The case for a robust 2014-2015 includes these points:
• Strong corporate gross profit margins of 29 percent drove robust earnings last year, and margins are forecast to be up even more in 2014, to more than 34 percent. Gross margin is simply a measure of profitability--the higher this figure, the more a company adds to its bottom line with each dollar of sales. In 2014, all signs are that margins will be strong and with them, new investment.
• Economy rising. One reason for healthy margin and earnings is the lighter load that many companies are carrying now that they have macroeconomic winds at their back. During and after the Great Recession, these companies were able to throw a lot of garbage off their corporate buses. Now they’re leaner and meaner as a result, and better able to profit from rising consumer confidence that will prompt large companies to part with some of their trillions in cash reserves, thus stimulating the economy and purchasing.
Consumers, who are reversing their recessionary mentality that they would have to eat gruel for a decade, continue to go to work every day.
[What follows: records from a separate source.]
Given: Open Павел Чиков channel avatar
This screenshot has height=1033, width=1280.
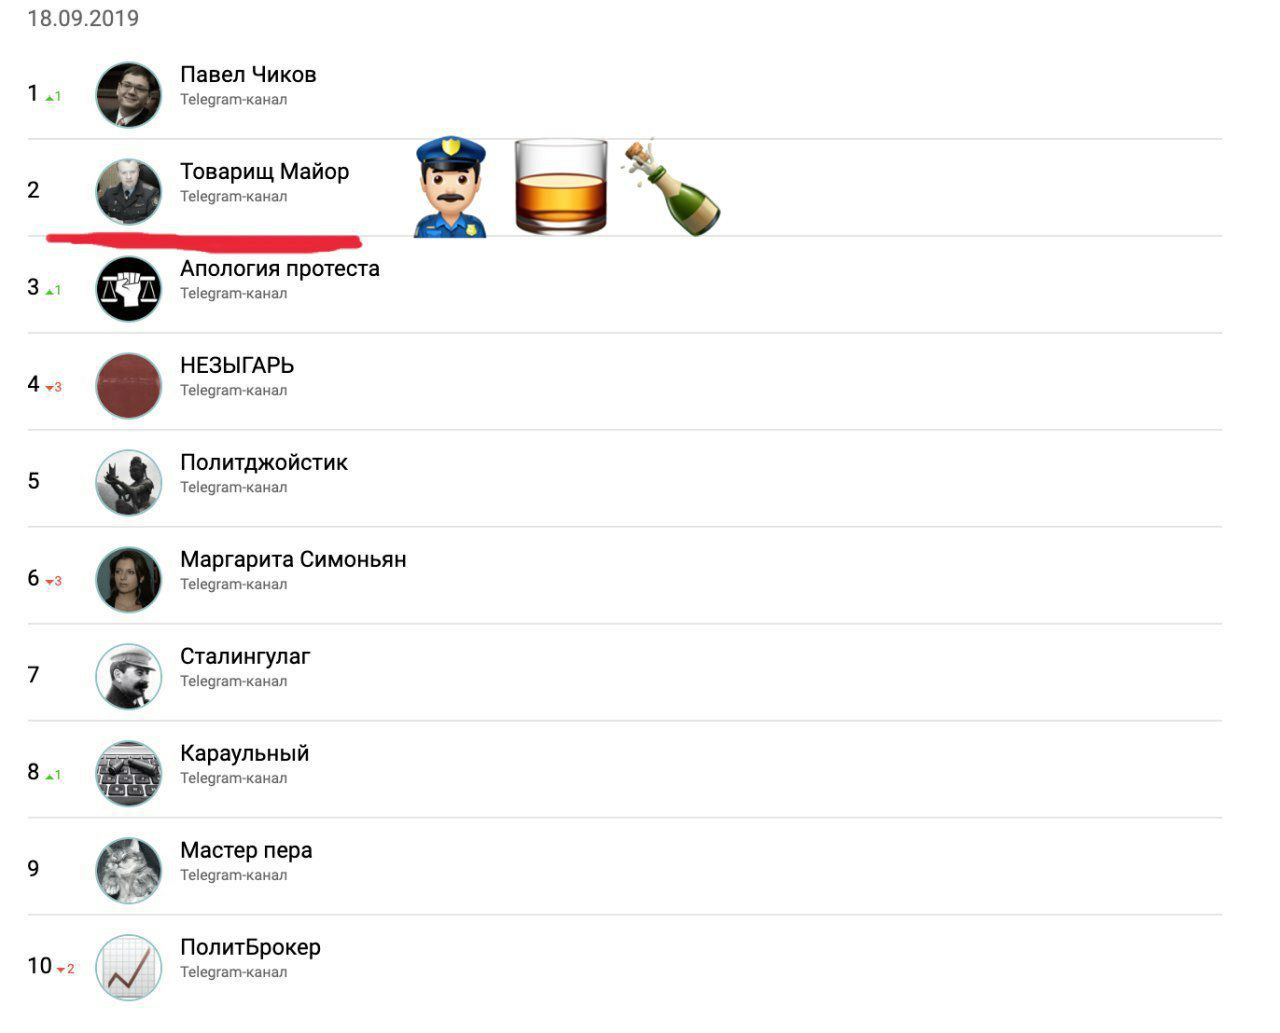Looking at the screenshot, I should [128, 95].
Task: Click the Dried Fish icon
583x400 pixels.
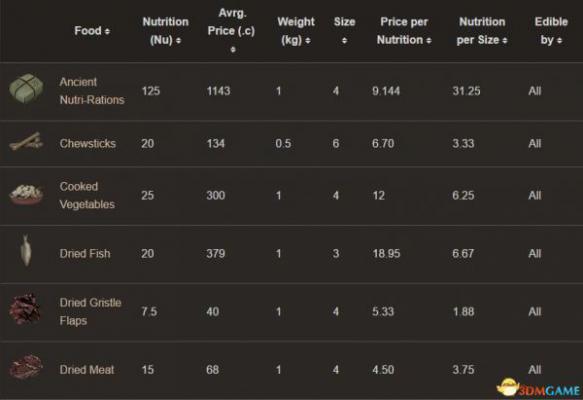Action: (26, 250)
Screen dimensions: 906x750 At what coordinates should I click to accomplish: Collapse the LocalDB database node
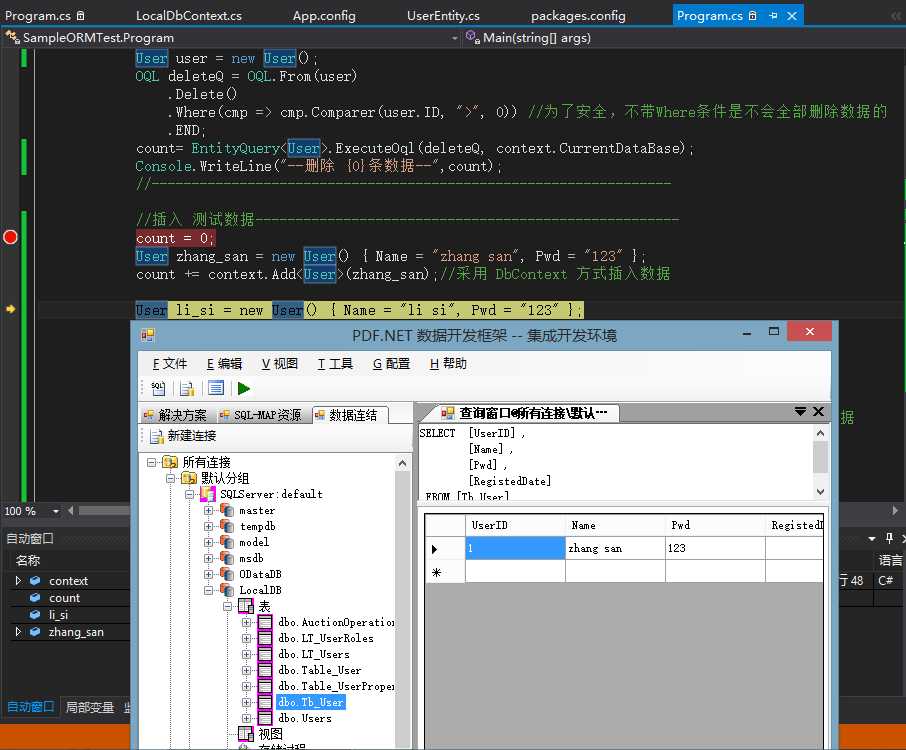pos(209,591)
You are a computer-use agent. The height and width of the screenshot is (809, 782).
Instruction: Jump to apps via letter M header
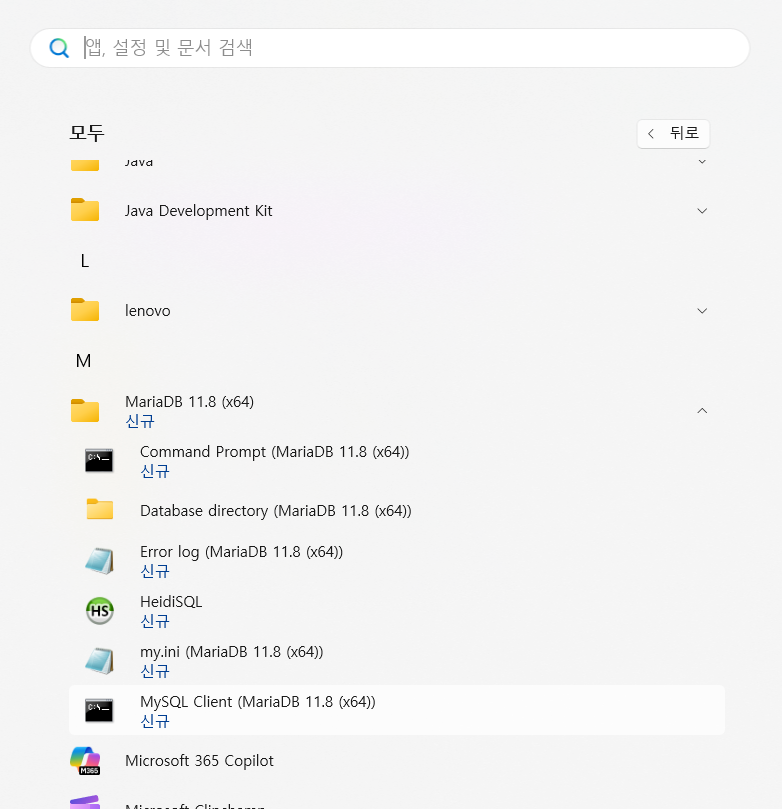coord(84,361)
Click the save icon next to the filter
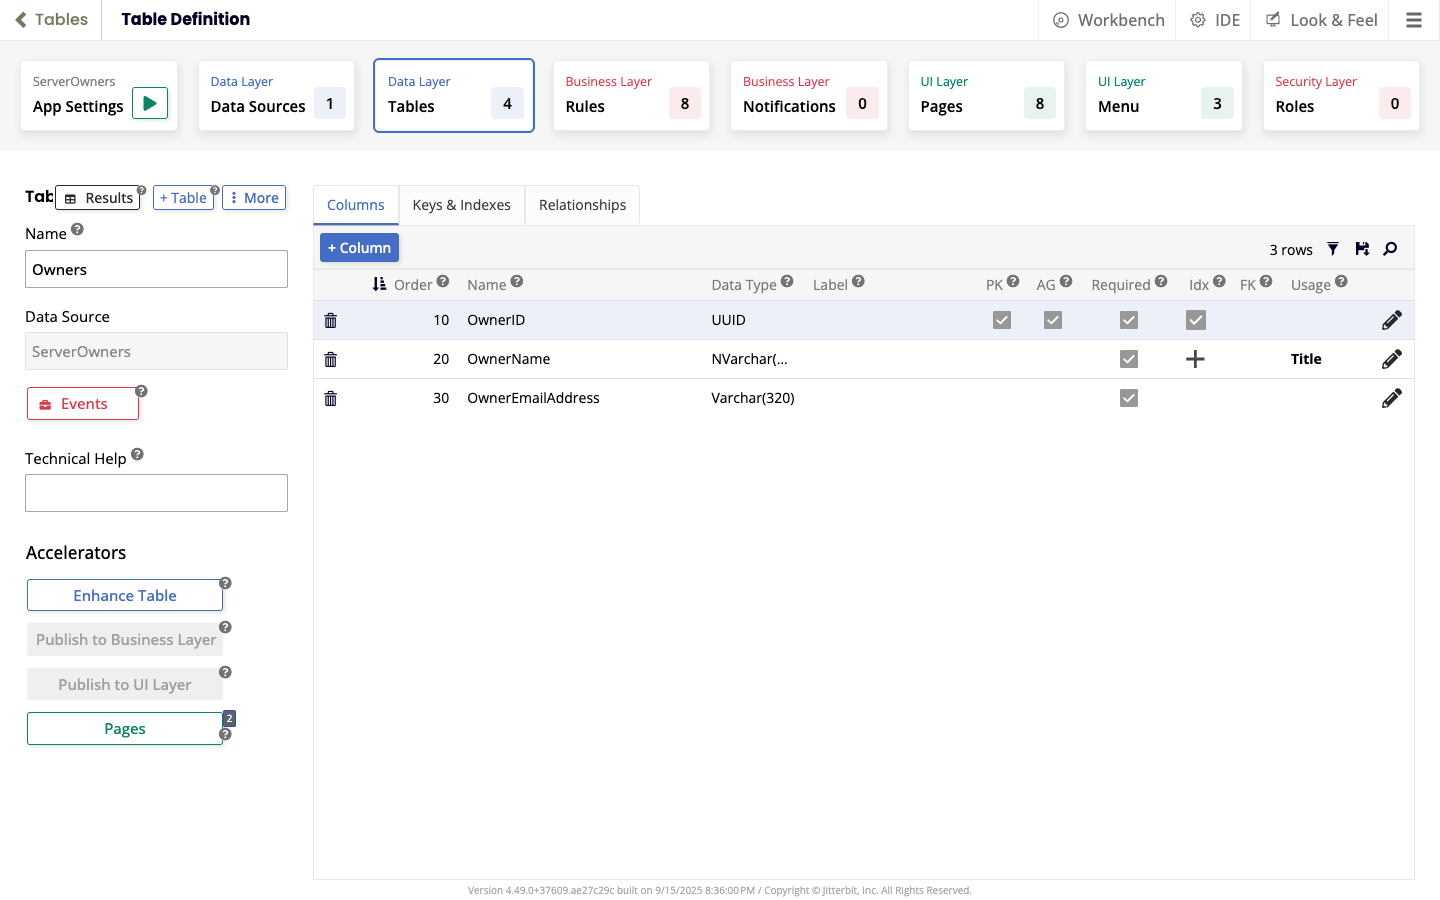 1362,249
And though many of them may not have had a raise in years, they no longer see a hangman’s layoff noose every time they walk past HR. Also, they once again are experiencing the wealth effect because their homes are again rising in value. So more are breaking down and buying that new car they’ve been postponing.
• Rising employment will continue. Technological innovation won’t just eliminate jobs; the productivity it generates will seed new jobs in various economic sectors. Sustained earnings will spur share-price growth. That, plus the current doldrums in bonds, will speed the reversal of the Great Rotation from stocks to bonds and alternative investments (made fashionable by big university endowments, which were widely imitated).